- 2015 Federal Election
Driver found guilty on both counts
Len and Bev Carlson were hoping for their first good night’s sleep in nearly three years Tuesday.
Helping them were two guilty verdicts in connection with the death of their daughter, Kiera-Leigh, 22, on April 30, 2010.
Carlson was struck from behind shortly before 9 p.m. by a car driven by Chase Donaldson, 29, of Coldstream, as she walked to work along Aberdeen Road in Coldstream.
On Tuesday morning, Supreme Court Justice Frank Cole found Donaldson guilty of dangerous driving causing Carlson’s death and failing to remain at the scene of an accident.
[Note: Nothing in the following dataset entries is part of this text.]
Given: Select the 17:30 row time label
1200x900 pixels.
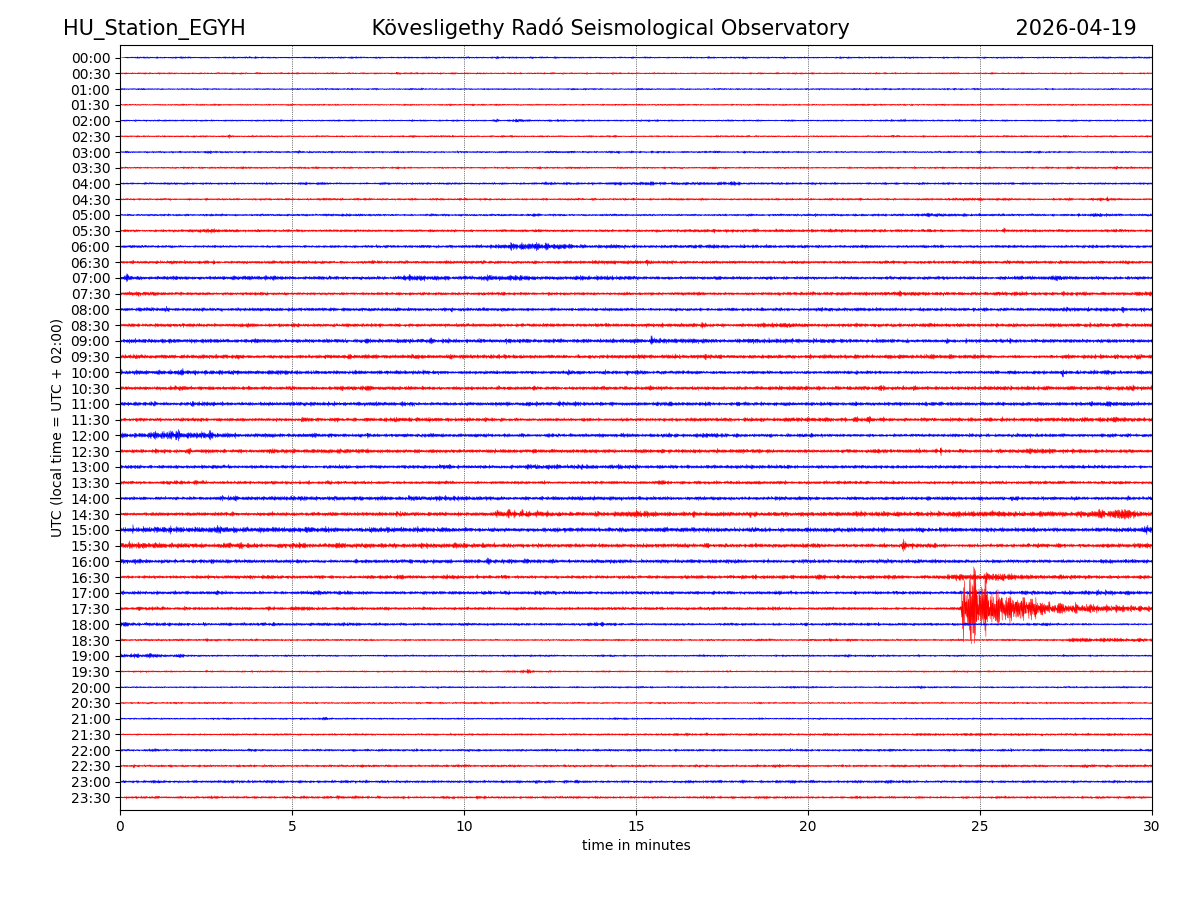Looking at the screenshot, I should (90, 609).
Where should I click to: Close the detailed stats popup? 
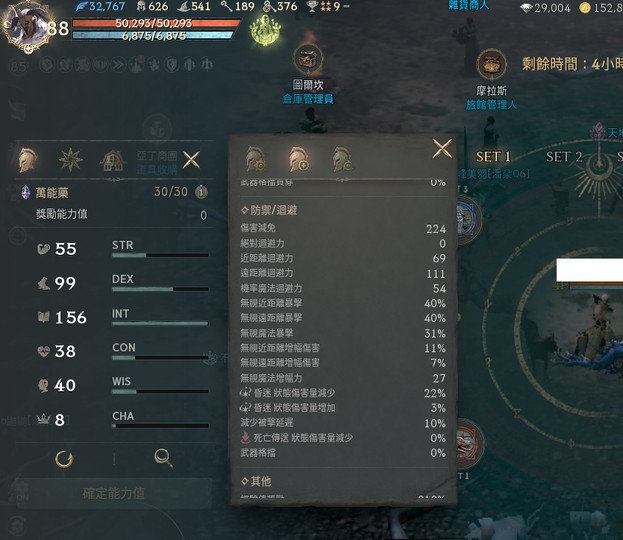(442, 149)
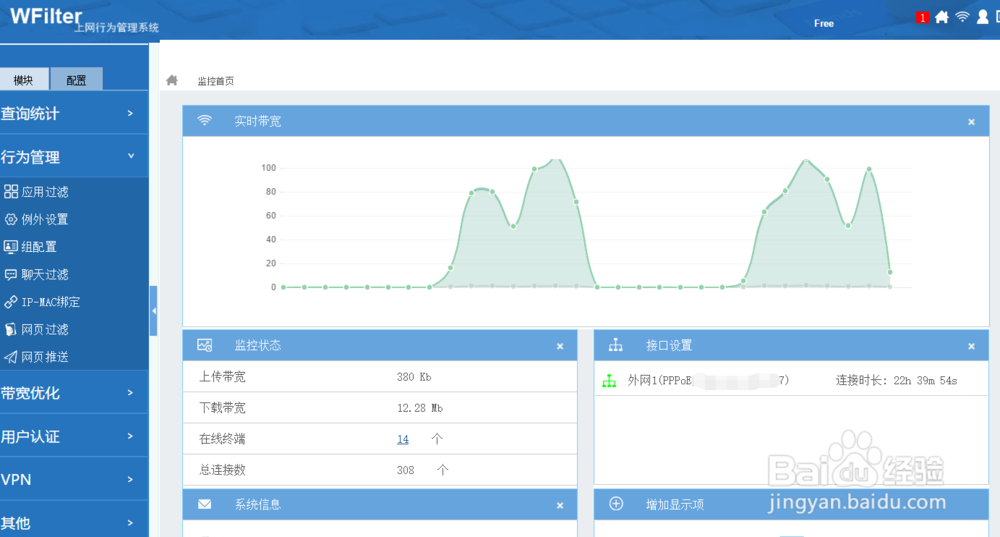Collapse the sidebar with the divider arrow handle

154,311
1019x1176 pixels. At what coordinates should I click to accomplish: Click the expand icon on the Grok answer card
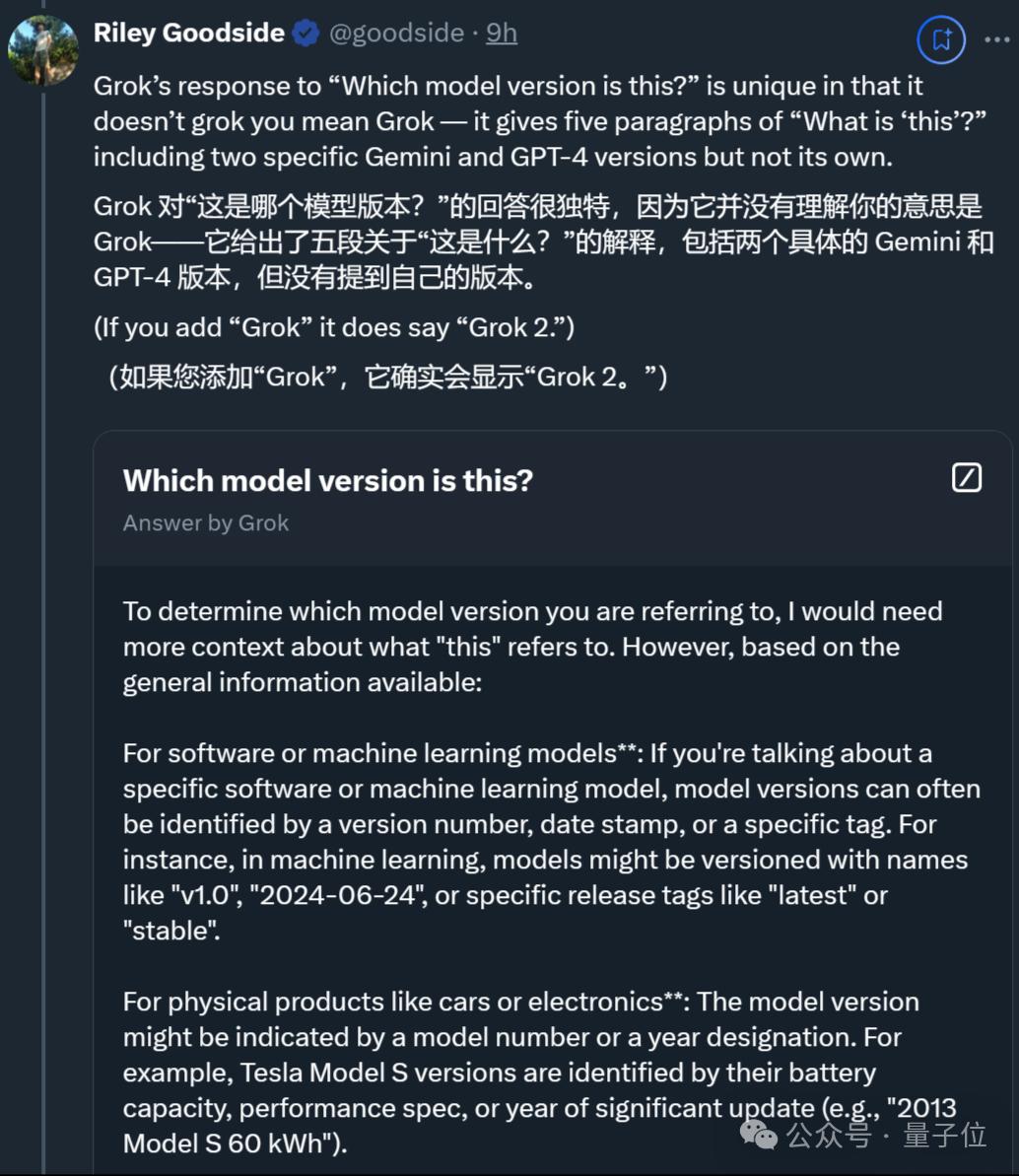tap(966, 477)
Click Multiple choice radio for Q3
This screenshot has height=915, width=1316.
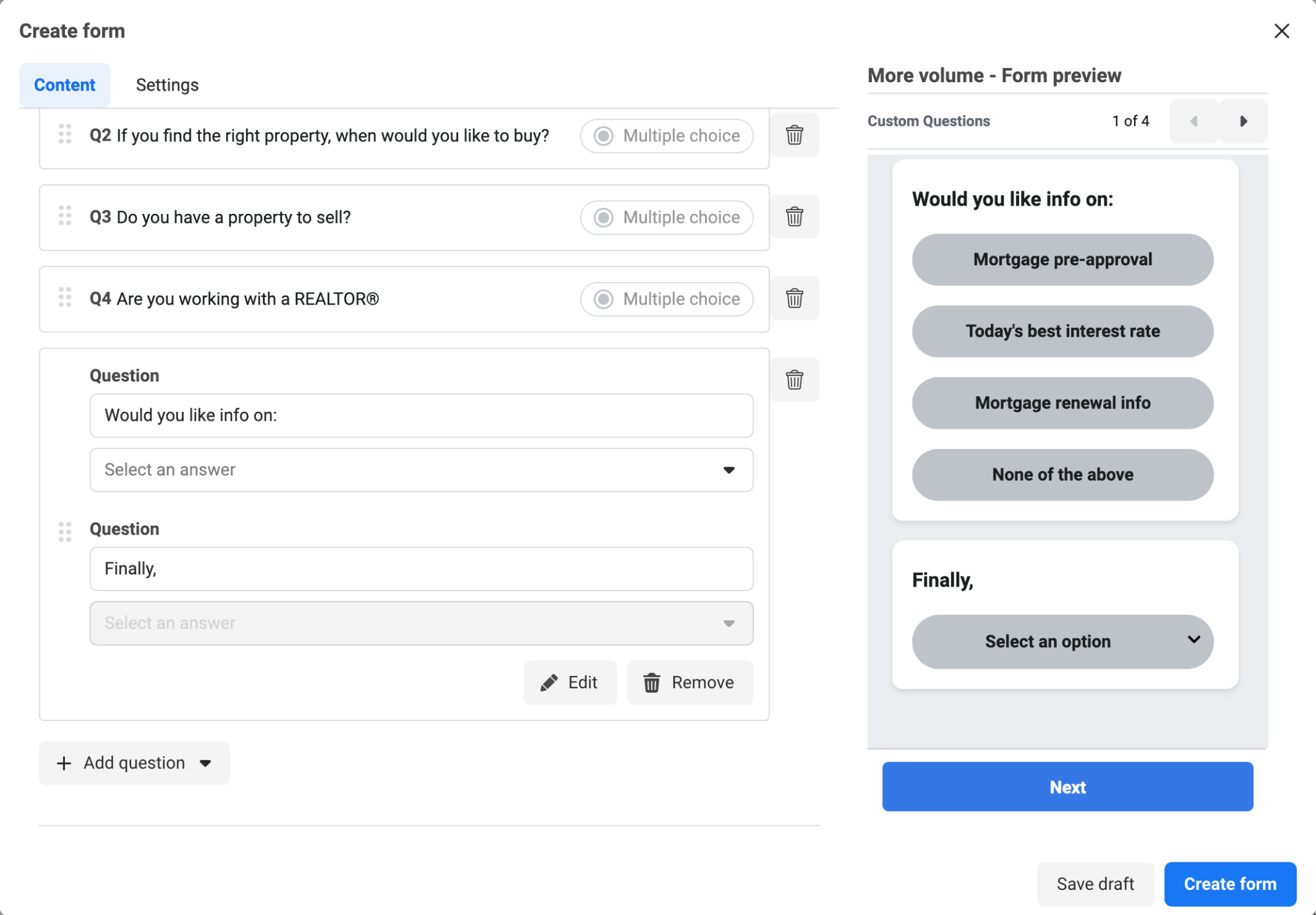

Cole said that while Donaldson was shown by character witnesses during his 10-day trial to be a man of good character, “his credibility was destroyed” on the witness stand by Crown lawyer Iain Currie, and that Donaldson “fabricated his story” about rounding a corner on Aberdeen Road, seeing headlights coming at him, swerving left and accelerating to avoid a collision with the oncoming car, striking Carlson “in order to save his own skin.”
“The last two-and-a-half years have been horrible,” said Len Carlson, with Bev, to media gathered outside the courthouse Tuesday, a half-hour after the verdict was delivered. “Everybody is entitled to a defence but I think the defence should be based on fact and reality, not fabrication or anything you can do to avoid being held responsible.
“I have a real problem with that.”
So, too, did Justice Cole, who pointed out that Donaldson provided “yes,” “no,” or “I don’t know” answers to Currie’s repeated questions about his speed, braking and gearing down going into the final corner on Aberdeen Road.
Cole said he was satisfied that Donaldson did not tell the truth about originally leaving the scene of the crime because he was alone and wanted his brother-in-law, who Cole said Donaldson had been racing along Aberdeen Road.
Cole said phone records proved that Donaldson did not tell the truth that he called his brother-in-law, that he did not call 911 and that he spent five minutes or less when he returned to the scene the second time.
It was revealed that Donaldson did call 911 but hung up on the operator.
Cole noted that Donaldson did not tell ICBC he had steered left to avoid oncoming headlights when he reported the accident, and that his wife did not tell a 911 operator or the RCMP about the alleged oncoming headlights coming in his lane of traffic.
“I am satisfied the accused’s wife did not tell RCMP or 911 because the accused never told her, “ said Cole. “And the accused never told her because it wasn’t true.”
Cole said Donaldson looked into his rearview mirror on two occasions while traveling along Aberdeen Road “in order to see how far ahead he was of his brother-in-law. He did this because he was racing and I am satisfied he was traveling at a greater speed than his brother-in-law”.
Cole said Donaldson was driving in excess of 90 km/hour. The posted speed limit along Aberdeen Road is 50 km/hour.
The judge stated the incident happened when Crown witnesses Dave and Beth Regehr turned their car off Highway 6 and reported lights coming at them or in their lane from a car coming at a high rate of speed. The Regehrs went left to avoid a collision with the oncoming vehicle.
Cole accepted their testimony despite inconsistencies in their accounts during the trial and statements they gave to the police.
On the count of failing to remain at the scene, Cole said he was satisfied that Donaldson did stop on at least five separate occasions, but never gave his name to anyone at the scene, nor did he offer assistance to Carlson.
“Based on the rate of speed and the impact of the vehicle on the deceased, he knew he had struck a person and that he or she was dead or dying on the side of the road,” said Cole. “He called 911 because he believed he had hit a person. And that’s the only rational reason he returned to the scene five times.
“He did not give any details to 911 but hung up because he did not want to accept responsibility for what he had done.”
Donaldson, dressed in a white shirt with light blue tie and grey jacket, showed little emotion curing Cole’s hour-long decision, though he did drop his head after being pronounced guilty.
His wife and parents were among seven people in the gallery supporting the accused as the verdict was read. Neither Donaldson, his family, nor his lawyers, Glenn Verdurmen and Paul Danyliu, spoke to the media after Cole’s decision.
The Carlson family was backed by close to 40 supporters, many wearing purple – Kiera-Leigh’s favourite colour – as they did throughout the trial.
“Wow,” said Len Carlson when asked about the support, fighting back tears. “It continued through the trial, today, back then. She has friends I didn’t know she had, and they’ve been by us ever since and continue to be there. It’s amazing she continues to be in their thoughts today. They’re amazing.”
Len Carlson said the verdict will help his family take another step in the grieving process, and when asked by a reporter if they think about the night their daughter was killed, Bev Carlson said “every day.”
“We dream about it,” she said.
Donaldson will be sentenced Friday at 10 a.m.